Conservative MP Iain Duncan Smith has claimed that Eastern European immigrants are using the Big Issue to exploit a loophole in the tax system, allowing them to claim benefits.

Mr Duncan Smith told the Times that “people mostly from Southern and Eastern Europe have actually ended up being Big Issue sellers”, making them self-employed and therefore able to claim working tax credits.

He emphasised that this is not a new development, saying: “Romanians have been claiming [working tax credits] for some time now, regardless of when they came in”.

The Work and Pensions Secretary made the comments during a speech in Berlin, where he praised the Big Issue calling it “a brilliant idea by a brilliant individual”. However, he used it as an anecdotal example of “in-work benefit tourism”, referring to it as “an issue that needs to be dealt with”.

The Big Issue responded to the comments, blaming the situation on the government’s own policy. A spokesperson said: “If the government feels that the rules applying to in-work and out-of-work benefits need changing, then they need to look at that carefully. It is wrong to promote the idea that the Big Issue is doing anything nefarious or harmful in adding to a problem which is not of its making”.

Speaking later to Channel 4, John Bird further rubbished Duncan Smith’s claims, saying successive governments had themselves created the problem by banning Romanian immigrants from getting a job, forcing them to be self-employed.

“They destroyed what was good about immigration,” he told Channel 4, “which was that you could come in, take a local job that nobody wants to do and work your way up.

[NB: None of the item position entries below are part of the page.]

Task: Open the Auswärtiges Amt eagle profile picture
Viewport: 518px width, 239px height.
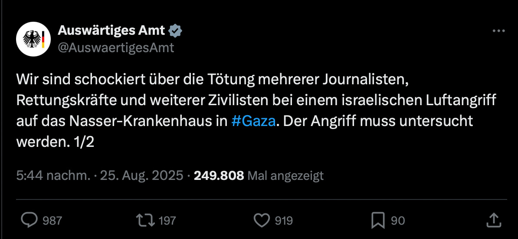Action: [33, 39]
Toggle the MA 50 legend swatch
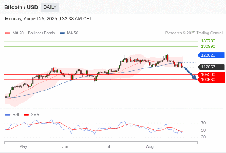This screenshot has width=226, height=153. point(62,33)
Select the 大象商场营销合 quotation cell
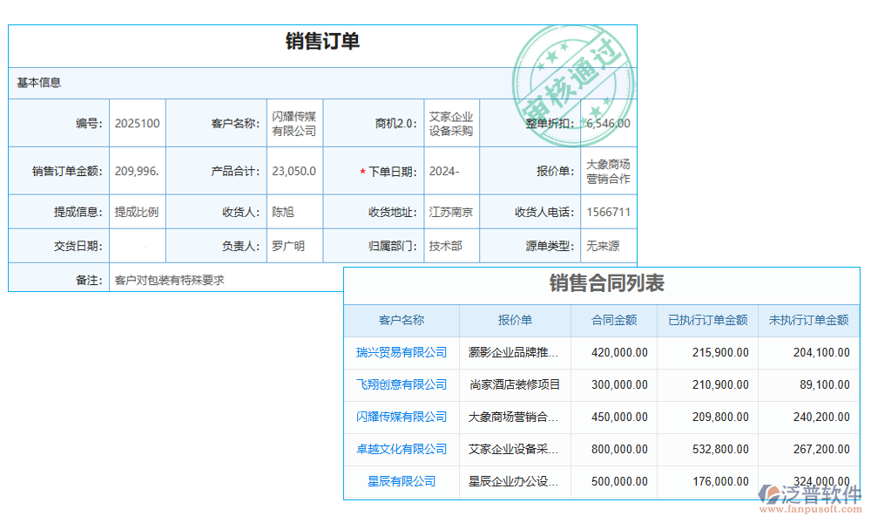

This argument is ridiculous.”

A Department of Work and Pensions spokesman said they had already taken action to close this loophole by introducing a minimum earnings threshold of £153 in March, meaning that anyone earning less cannot claim in-work benefits like tax credits.

The Big Issue says that the average weekly earnings of its vendors are currently £47.10.

The government also said the new earnings threshold would "help ensure that benefits only go to those who are genuinely working”.

Of the 3,500 vendors currently registered by the Big Issue, 25 per cent are Romanian or Roma, 66 per cent British and the remainder other nationalities.